This week, the Sierra Leone National Clubfoot Programme (SLNCP), celebrated World Clubfoot Day. Clubfoot is a deformity in which a child’s foot is turned inward, often so severely that they struggle to walk. The SLNCP, supported by the Ministry of Health and Sanitation, the Government of the Isle of Man, KSLP and Mobility Outreach International, provide free treatment to children in Sierra Leone born with Clubfoot. They have 6 clinics across the country, which treat children using Ponsetti treatment, and counsel parents through the process.
Staff and beneficiaries from each of the 6 clinic areas (Bo, Kenema, Freetown, Makeni, Port Loko and Kono), travelled to Freetown to unite in celebrating World Clubfoot Day 2018. Members of staff from the Ministry of Health and local organisations who had expressed interest in partnership working, were invited to participate.
Children at various stages of their treatment, from casting through to discharge, came along to demonstrate how Ponsetti treatment progresses, and to support each other.
The caregivers of some discharged patients gave thanks to the SLNCP. They encouraged other parents to continue with the Ponsetti treatment, and asked all to continue supporting the programme.
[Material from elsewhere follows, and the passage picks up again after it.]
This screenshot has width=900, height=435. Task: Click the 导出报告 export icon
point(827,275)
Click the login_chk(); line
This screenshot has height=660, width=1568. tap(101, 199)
The SLNCP is a programme under the Ministry of Health and Sanitation. While it has historically had support from NGOs, the programme strives towards independence and full absorption within the Ministry. Talking on the issue, the Director of Primary Health Care stated:
“I want to assure people here that the Ministry is going to do all it can, within its powers, to ensure that the programme that you have embarked on is sustained. And, I believe that with the co-ordinator and the programme manager, and the directorate, we will be sitting down to be doing proper planning and budgeting for the forthcoming years”.
Although a technically simple and non-invasive procedure, completing the Ponsetti treatment is a lengthy process, that requires dedication from parents and children. As a small token of appreciation for their commitment, certificates were given to those who have now successfully finished treatment. All were also given a SLNCP t-shirt, with details of the Clinic locations, so that they can spread the word in their communities.
If left untreated, children with clubfoot struggle even to walk. It therefore seemed fitting that the best way to celebrate freedom from Clubfoot for these families, was to host one big celebratory dance!
Once again, we could like to thank the Isle of Man government for their contributions to the SLNCP programme and the difference they have made to the lives of many families in Sierra Leone.